As the back-and-forth goes on between the avatar of justice and the suspected Dirty Harry, truth insinuates in an irrevocable inefficiency or the lack of : at least 170 dead inmates are left out in the cold literally, in a funeral home waiting for the traditional last ritual. The mysterious death of a number inmates who had earlier testified against a former s enator over drug money surfaced anew. An unexplained big, big ` hole dug in the ground near the penitentiary is discovered. The plot thickens like an Agatha Christie whodunnit. Life imitating art.
So, what’s up?
In a time of deceit, George Orwell, prophet of newspeak, said, telling the truth is a revolutionary act. The Edsa People Power in 1986 was described as revolutionary in that it was decisive and clear about the truth.To a man, the Filipinos ran the dictator out of power, and became the toast of the democratic world. “You can’t handle the truth”, Jack Nicholson screamed his head off against Tom Cruise in a movie.

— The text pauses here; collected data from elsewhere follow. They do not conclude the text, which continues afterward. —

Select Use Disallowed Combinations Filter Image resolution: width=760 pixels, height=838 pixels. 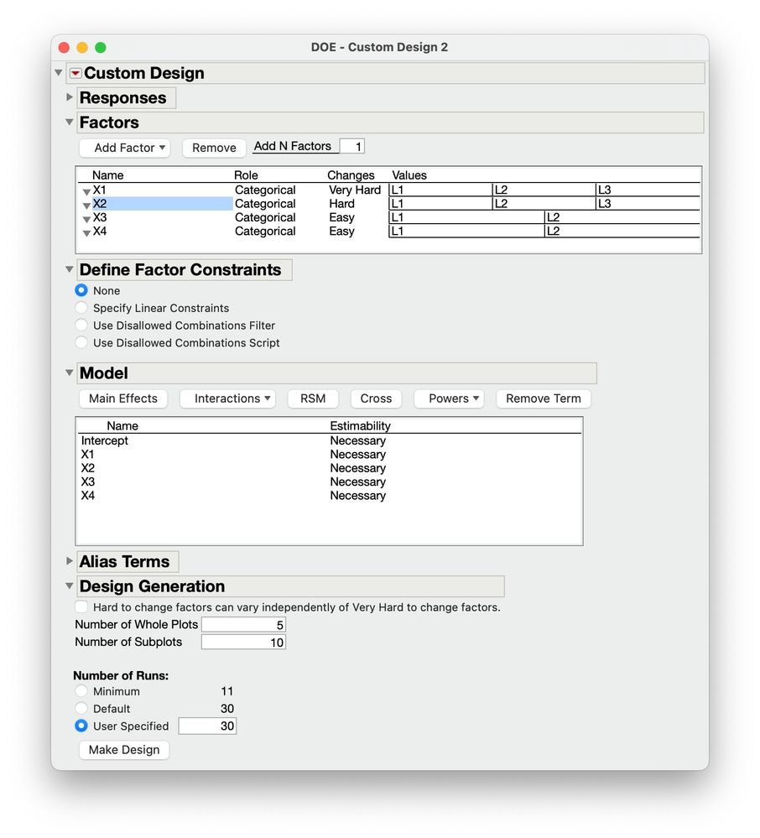click(81, 325)
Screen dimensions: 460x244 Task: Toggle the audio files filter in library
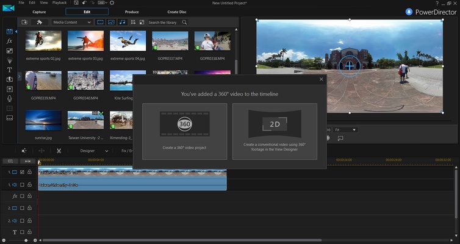pos(122,22)
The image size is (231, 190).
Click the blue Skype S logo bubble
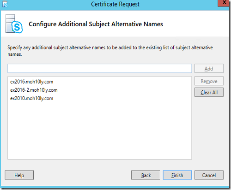click(17, 27)
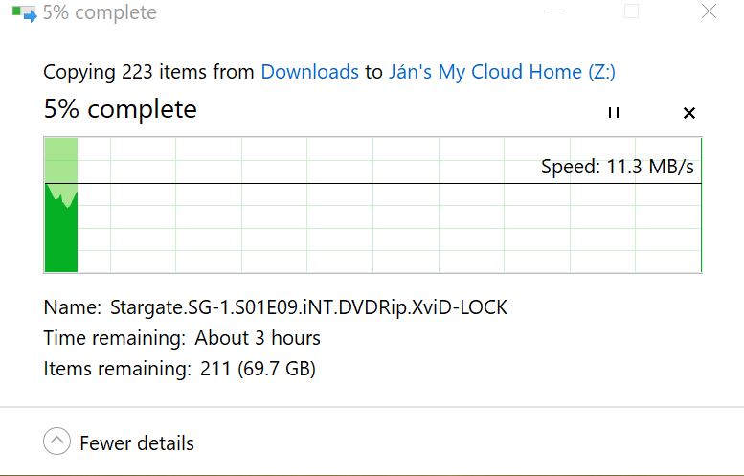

J.K. Rowling said truth is both a beautiful and terrible thing and suggested caution in exposing it.
Is Remulla up to it? He is hemmed in by a clashing personal and official dilemma: his son has been caught flagrante in receipt of imported marijuana while former senator Leila de Lima still languishes in jail on trumped up alleged drug crime which witnesses against her have already admitted the result of coercion. Of course, Remulla has vowed that he will not lift a finger to help his eldest child. In a perfect world, you can bet your life on it. Not in Pinoylandia.
In a sense, the International Criminal Court (ICC) is determined to pursue the alleged crime against humanity In the war drug during the Duterte Administration because of a Nicholson-like argument. Numbers were conflicting: 30,000 perished, according, to human rights group. Not so, only 6,000, countered the law enforcement groups. The devil is in the detail. This is a job for a super body like ICC. No, we can handle it, Remulla and other members of the choir, sang.
The way we are,or have been for the longest time, there is a cultural clash that is at work and can be deemed responsible for a weak, false or utter disregard for accountability, especially in the public sense. On the one hand is the Christian faith that encourages forgiveness. On the other, there is the Chinese influence on putting a premium on the importance of face, as in “hiya”. In either, forgiveness or face, not both at the same time, has instilled a strong sense of accountability. You want the former, accept the stigma. You want the latter, give up something as precious as life.. You can’t have your cake and eat it, too.
Accountability matters. In countries where it works, there is political stability, economic progress and global clout. You can cite the US and other western countries and East Asian nations like Japan and South Korea, as exemplars. We haven’t made up our mind, it seems.
A couple of days back, former Senate Minority Leader Franklin Drilon served notice about the increasing lack of transparency in the use of public money in light of increasing intelligence funds for certain government agencies, some of which didn’t have it the past. Hello, Orwell. Intelligence funds, as he pointed out, do not pass the usual government auditing. Franklin hit the nail on the head: diminishing accountability of government officials.
Accountability is at the heart of a well-established doctrine in public service. A public office is a public trust. There is no doubt that it is less than honored, at least in our time and setting. “ A body of men who do not hold themselves accountable to anybody,” Thomas Paine warned ,” ought not to be trusted by anybody.”
On second thought…..
After a generation as outliers in Philippine politics as result of EDSA, the Marcoses are back in business, or power more precisely. With a vengeance, of not only restoring the sullied name but rewriting history as well, or their happy version of why there was EDSA in the first place. There are still unresolved issues where TRUST or CASH is writ large, like the P23 or P203 billion estate tax due for decades ruled with finality by the Supreme Court.
When the chief tax collector in the country appealed to her president that he should serve as model public servant, she presumably had the importance of accountability, first and foremost, in her mind. The debate still rages on, especially on social media, whether he’s living up to her standard.
Bantag, in his defiant and uncouth posturing against the two raps he’s facing, may have an opinion vis-à-vis the new kid on the justice block. Is it a case of the pot calling the kettle black?
The ogre? Your guess is as good as mine.